Le personnage de haute stature se détacha du fauteuil. Sortant de l’ombre pour s’approcher de la cheminée, il offrit ses longues mains au foyer. Il régnait une température glaciale dans le reste de la salle.
— Ça ne devait pas se passer comme ça, dit-il, et sa voix, désincarnée, funèbre, sonna comme une condamnation.
Sifflements et chuintements dans l’âtre. Les flammes s’élevaient, s’abaissaient, chahutées par le vent qui s’engouffrait dans le conduit. Elles éclairèrent par en dessous le visage ridé, le grand front, le crâne rasé, les joues si creuses que l’homme semblait en train d’aspirer quelque chose, les profonds sillons les labourant comme ceux d’une écorce de frêne. Il portait une robe de chambre en soie nouée à la ceinture sur un pull et un pantalon de velours, chaussait une paire de mules.
— Ça ne devait pas se passer comme ça…, répéta-t-il. Celui-là, on devait le renvoyer chez lui vivant, avec ce mot gravé sur sa poitrine. Pour qu’il aille raconter aux autres comment il avait été chassé. Que toutes ces ordures comprennent qu’il y a un nouveau joueur dans le jeu et que, désormais, la justice va vraiment être rendue.
— Des questions, ils s’en posent déjà, dit un homme presque aussi grand que lui, avec une face longue et canine, des petits yeux rapprochés et teigneux, un collier de barbe mal taillé. Avec ce mot sur sa poitrine justement, ils ont sûrement compris que les règles du jeu sont en train de changer.

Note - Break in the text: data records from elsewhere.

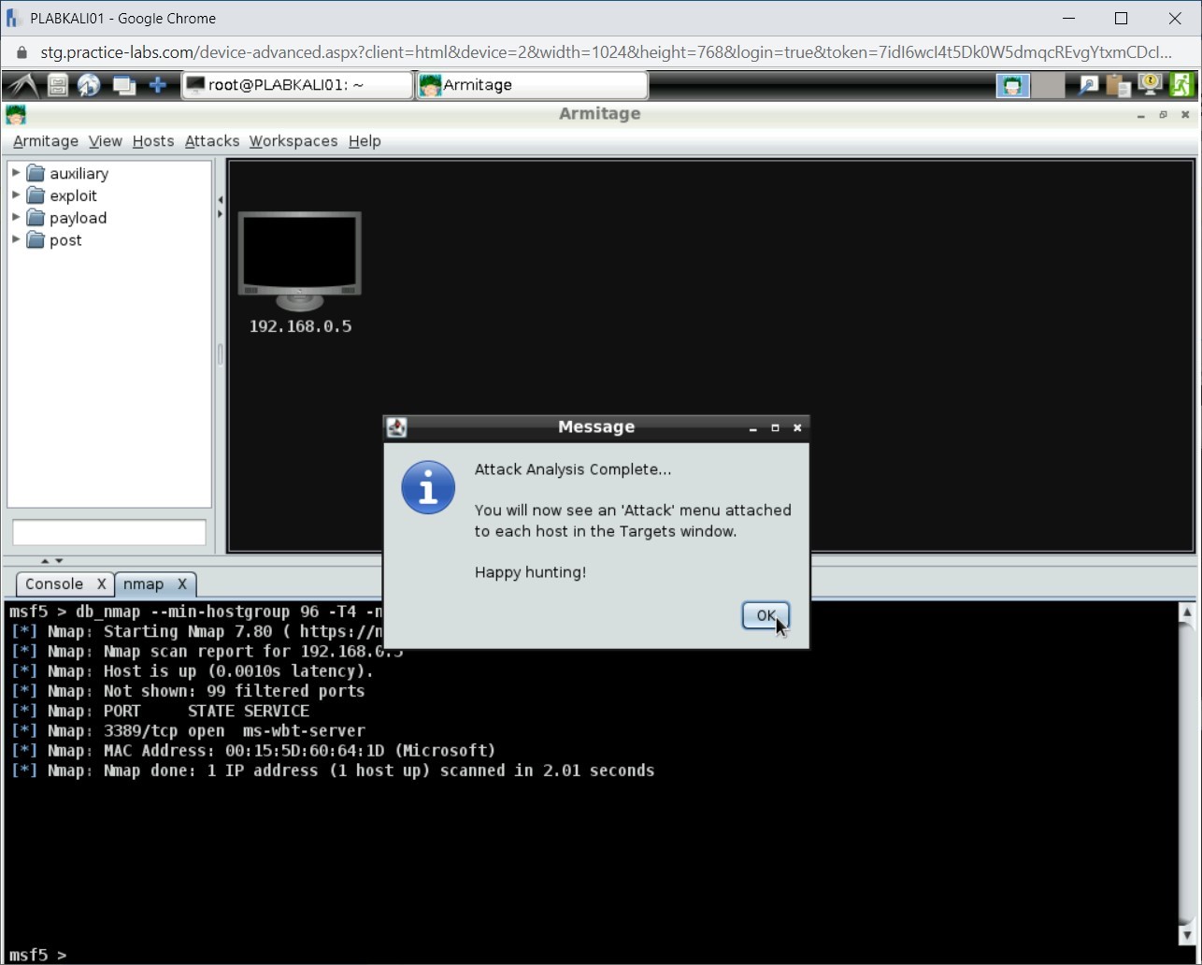1202x965 pixels.
Task: Switch to the Console tab
Action: click(x=54, y=583)
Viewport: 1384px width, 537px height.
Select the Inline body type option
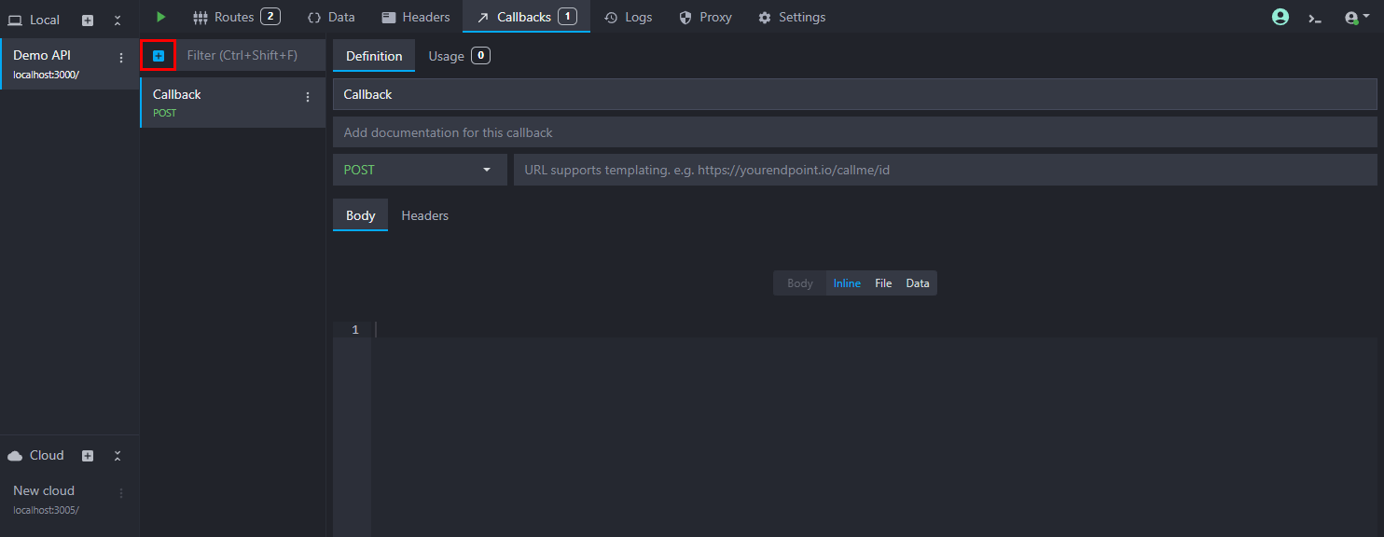point(847,283)
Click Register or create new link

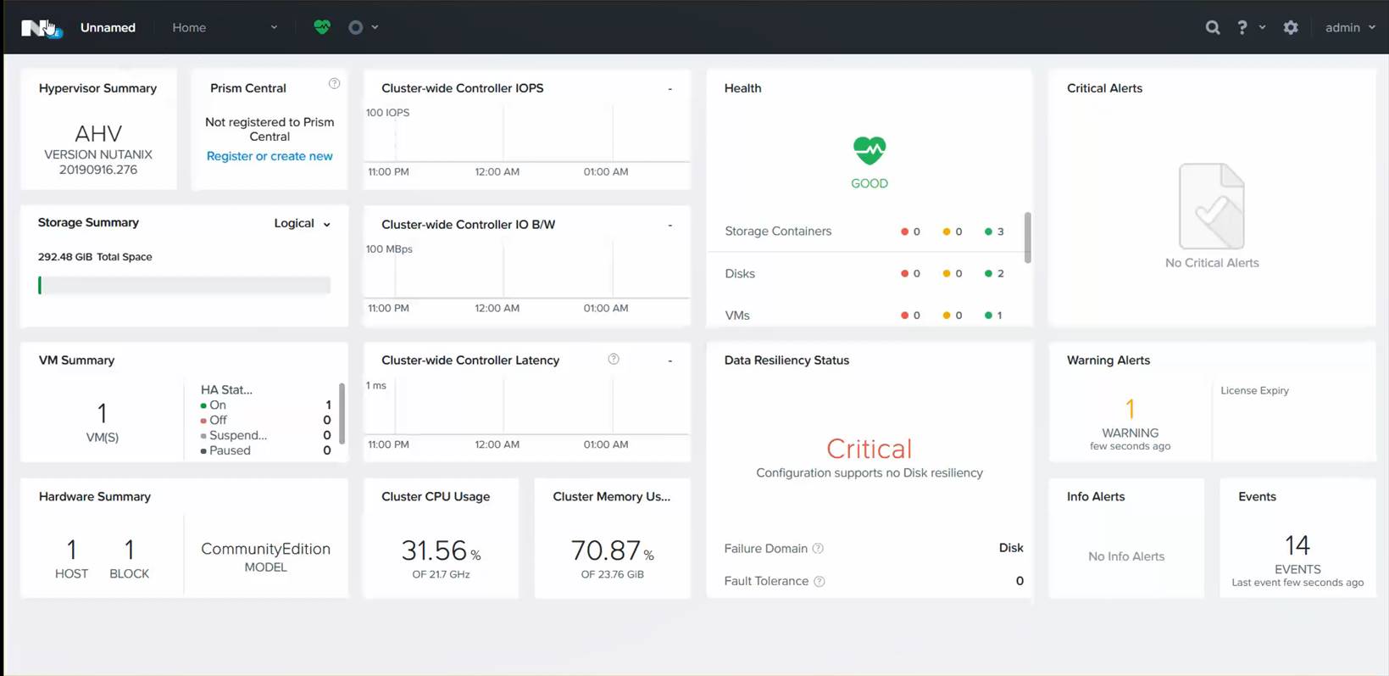pyautogui.click(x=269, y=156)
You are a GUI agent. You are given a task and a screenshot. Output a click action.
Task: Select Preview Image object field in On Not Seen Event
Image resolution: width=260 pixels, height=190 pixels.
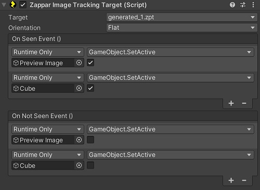pos(43,140)
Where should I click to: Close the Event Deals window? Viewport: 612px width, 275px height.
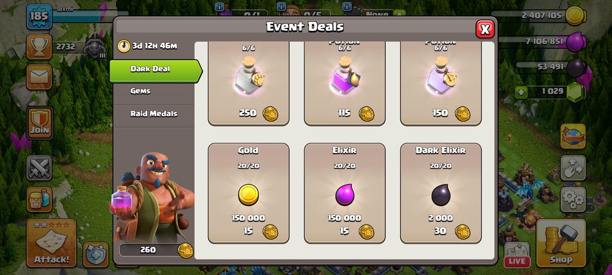pyautogui.click(x=485, y=29)
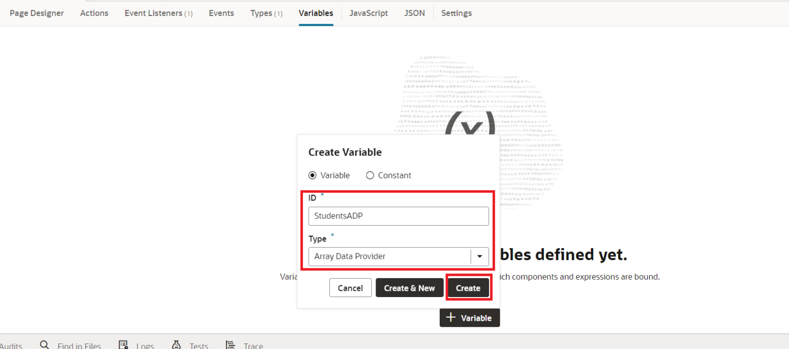Image resolution: width=789 pixels, height=349 pixels.
Task: Open the Trace panel
Action: click(x=254, y=345)
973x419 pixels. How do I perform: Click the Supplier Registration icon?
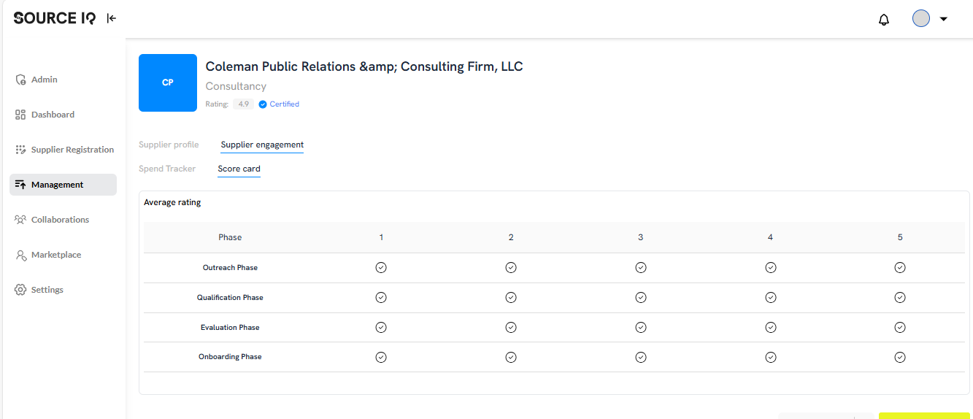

L’homme de haute stature se retourna.
— Mais maintenant, la presse va y mettre son nez. C’est le genre d’histoire qui fait saliver les journalistes. On sait qui dirige l’enquête ?
— Oui, c’est le groupe du commandant Servaz, dit un troisième, râblé, ventripotent, très laid, plus âgé que les deux premiers et le seul en costume-cravate. Au SRPJ de Toulouse. Un excellent flic. C’est lui qui a résolu l’enquête sur les meurtres d’Aiguesvives il y a deux ans… Et ceux de Saint-Martin-de-Comminges, il y a une dizaine d’années : cette histoire de cheval suspendu en haut d’un téléphérique et la série de meurtres qui a suivi. Ça n’est pas vraiment une bonne nouvelle…
— Il faudrait qu’on ait les moyens de suivre les progrès de l’enquête, dit un autre.
Il était minuit passé, ce 28 octobre. Sur le mur, le lion observait les quatre hommes, qui avaient l’air minuscules dans la grande salle obscure, tandis qu’à l’extérieur la température était encore descendue et que la nuit recouvrait les abords du château, les pelouses et les grands chênes.